Source information
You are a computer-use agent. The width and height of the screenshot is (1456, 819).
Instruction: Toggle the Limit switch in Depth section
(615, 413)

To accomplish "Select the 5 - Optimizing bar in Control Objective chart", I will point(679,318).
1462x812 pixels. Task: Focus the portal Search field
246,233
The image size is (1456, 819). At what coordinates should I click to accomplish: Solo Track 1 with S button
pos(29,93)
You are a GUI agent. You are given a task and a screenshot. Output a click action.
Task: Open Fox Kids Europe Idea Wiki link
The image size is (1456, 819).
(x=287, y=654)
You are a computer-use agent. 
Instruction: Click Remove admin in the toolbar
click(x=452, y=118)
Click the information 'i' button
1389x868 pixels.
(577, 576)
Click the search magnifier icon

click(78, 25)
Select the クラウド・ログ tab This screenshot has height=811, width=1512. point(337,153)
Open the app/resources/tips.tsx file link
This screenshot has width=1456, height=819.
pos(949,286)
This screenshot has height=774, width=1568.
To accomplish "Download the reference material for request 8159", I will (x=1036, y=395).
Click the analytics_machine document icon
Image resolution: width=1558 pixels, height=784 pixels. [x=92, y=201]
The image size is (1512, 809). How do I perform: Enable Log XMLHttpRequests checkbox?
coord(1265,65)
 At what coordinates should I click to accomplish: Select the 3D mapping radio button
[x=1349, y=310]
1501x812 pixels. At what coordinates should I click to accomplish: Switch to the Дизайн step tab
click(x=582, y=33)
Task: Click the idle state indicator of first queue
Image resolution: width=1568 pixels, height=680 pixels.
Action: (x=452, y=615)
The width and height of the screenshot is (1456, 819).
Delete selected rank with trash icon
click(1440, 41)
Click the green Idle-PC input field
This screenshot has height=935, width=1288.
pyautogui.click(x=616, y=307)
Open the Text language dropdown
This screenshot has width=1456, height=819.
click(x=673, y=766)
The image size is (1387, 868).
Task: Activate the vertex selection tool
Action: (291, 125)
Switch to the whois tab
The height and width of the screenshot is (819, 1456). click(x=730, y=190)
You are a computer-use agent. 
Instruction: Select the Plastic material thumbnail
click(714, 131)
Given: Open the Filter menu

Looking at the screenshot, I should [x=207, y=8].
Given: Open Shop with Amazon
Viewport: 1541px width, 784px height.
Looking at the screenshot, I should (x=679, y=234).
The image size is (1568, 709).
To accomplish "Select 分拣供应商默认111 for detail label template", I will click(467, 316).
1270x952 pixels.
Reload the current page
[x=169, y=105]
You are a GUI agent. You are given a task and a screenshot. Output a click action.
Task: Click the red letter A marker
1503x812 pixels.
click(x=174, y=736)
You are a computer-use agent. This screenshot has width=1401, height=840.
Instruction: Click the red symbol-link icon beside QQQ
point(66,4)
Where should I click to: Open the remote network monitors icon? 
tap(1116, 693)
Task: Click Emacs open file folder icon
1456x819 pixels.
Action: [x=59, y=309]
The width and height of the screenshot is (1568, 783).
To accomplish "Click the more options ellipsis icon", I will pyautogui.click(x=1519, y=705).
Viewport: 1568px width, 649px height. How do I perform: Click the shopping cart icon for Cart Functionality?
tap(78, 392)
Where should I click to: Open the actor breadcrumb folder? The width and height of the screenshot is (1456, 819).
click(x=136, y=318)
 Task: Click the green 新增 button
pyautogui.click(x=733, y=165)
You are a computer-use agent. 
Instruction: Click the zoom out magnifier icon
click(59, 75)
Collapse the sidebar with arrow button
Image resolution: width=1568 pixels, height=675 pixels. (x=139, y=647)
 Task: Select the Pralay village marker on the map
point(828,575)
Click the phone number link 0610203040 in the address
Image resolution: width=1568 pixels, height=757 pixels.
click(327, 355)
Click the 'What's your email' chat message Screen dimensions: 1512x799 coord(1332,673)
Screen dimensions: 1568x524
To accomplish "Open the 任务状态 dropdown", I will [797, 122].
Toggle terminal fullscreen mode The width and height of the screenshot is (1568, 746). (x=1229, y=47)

Prompt
Each line above must be returned exactly as written.

Completed exercise
You are a computer-use agent. The width and height of the screenshot is (1456, 819).
Instruction: Toggle the Limit switch in Depth section
(615, 413)

To accomplish "Select the 5 - Optimizing bar in Control Objective chart", I will point(679,318).
1462x812 pixels. Task: Focus the portal Search field
246,233
The image size is (1456, 819). At what coordinates should I click to accomplish: Solo Track 1 with S button
pos(29,93)
You are a GUI agent. You are given a task and a screenshot. Output a click action.
Task: Open Fox Kids Europe Idea Wiki link
The image size is (1456, 819).
(x=287, y=654)
You are a computer-use agent. 
Instruction: Click Remove admin in the toolbar
click(x=452, y=118)
Click the information 'i' button
1389x868 pixels.
(577, 576)
Click the search magnifier icon

click(78, 25)
Select the クラウド・ログ tab This screenshot has height=811, width=1512. point(337,153)
Open the app/resources/tips.tsx file link
This screenshot has width=1456, height=819.
pos(949,286)
This screenshot has height=774, width=1568.
To accomplish "Download the reference material for request 8159", I will (x=1036, y=395).
Click the analytics_machine document icon
Image resolution: width=1558 pixels, height=784 pixels. [x=92, y=201]
The image size is (1512, 809). How do I perform: Enable Log XMLHttpRequests checkbox?
coord(1265,65)
 At what coordinates should I click to accomplish: Select the 3D mapping radio button
[x=1349, y=310]
1501x812 pixels. At what coordinates should I click to accomplish: Switch to the Дизайн step tab
click(x=582, y=33)
Task: Click the idle state indicator of first queue
Image resolution: width=1568 pixels, height=680 pixels.
Action: (x=452, y=615)
The width and height of the screenshot is (1456, 819).
Delete selected rank with trash icon
click(1440, 41)
Click the green Idle-PC input field
This screenshot has height=935, width=1288.
pyautogui.click(x=616, y=307)
Open the Text language dropdown
This screenshot has width=1456, height=819.
click(x=673, y=766)
The image size is (1387, 868).
Task: Activate the vertex selection tool
Action: (291, 125)
Switch to the whois tab
The height and width of the screenshot is (819, 1456). click(x=730, y=190)
You are a computer-use agent. 
Instruction: Select the Plastic material thumbnail
click(714, 131)
Given: Open the Filter menu

Looking at the screenshot, I should [x=207, y=8].
Given: Open Shop with Amazon
Viewport: 1541px width, 784px height.
Looking at the screenshot, I should (x=679, y=234).
The image size is (1568, 709).
To accomplish "Select 分拣供应商默认111 for detail label template", I will click(467, 316).
1270x952 pixels.
Reload the current page
[x=169, y=105]
You are a GUI agent. You are given a task and a screenshot. Output a click action.
Task: Click the red letter A marker
1503x812 pixels.
click(x=174, y=736)
You are a computer-use agent. This screenshot has width=1401, height=840.
Instruction: Click the red symbol-link icon beside QQQ
point(66,4)
Where should I click to: Open the remote network monitors icon? 
tap(1116, 693)
Task: Click Emacs open file folder icon
1456x819 pixels.
Action: [x=59, y=309]
The width and height of the screenshot is (1568, 783).
To accomplish "Click the more options ellipsis icon", I will pyautogui.click(x=1519, y=705).
Viewport: 1568px width, 649px height. How do I perform: Click the shopping cart icon for Cart Functionality?
tap(78, 392)
Where should I click to: Open the actor breadcrumb folder? The width and height of the screenshot is (1456, 819).
click(x=136, y=318)
 Task: Click the green 新增 button
pyautogui.click(x=733, y=165)
You are a computer-use agent. 
Instruction: Click the zoom out magnifier icon
click(59, 75)
Collapse the sidebar with arrow button
Image resolution: width=1568 pixels, height=675 pixels. (x=139, y=647)
 Task: Select the Pralay village marker on the map
point(828,575)
Click the phone number link 0610203040 in the address
Image resolution: width=1568 pixels, height=757 pixels.
click(327, 355)
Click the 'What's your email' chat message Screen dimensions: 1512x799 coord(1332,673)
Screen dimensions: 1568x524
To accomplish "Open the 任务状态 dropdown", I will [797, 122].
Toggle terminal fullscreen mode The width and height of the screenshot is (1568, 746). (x=1229, y=47)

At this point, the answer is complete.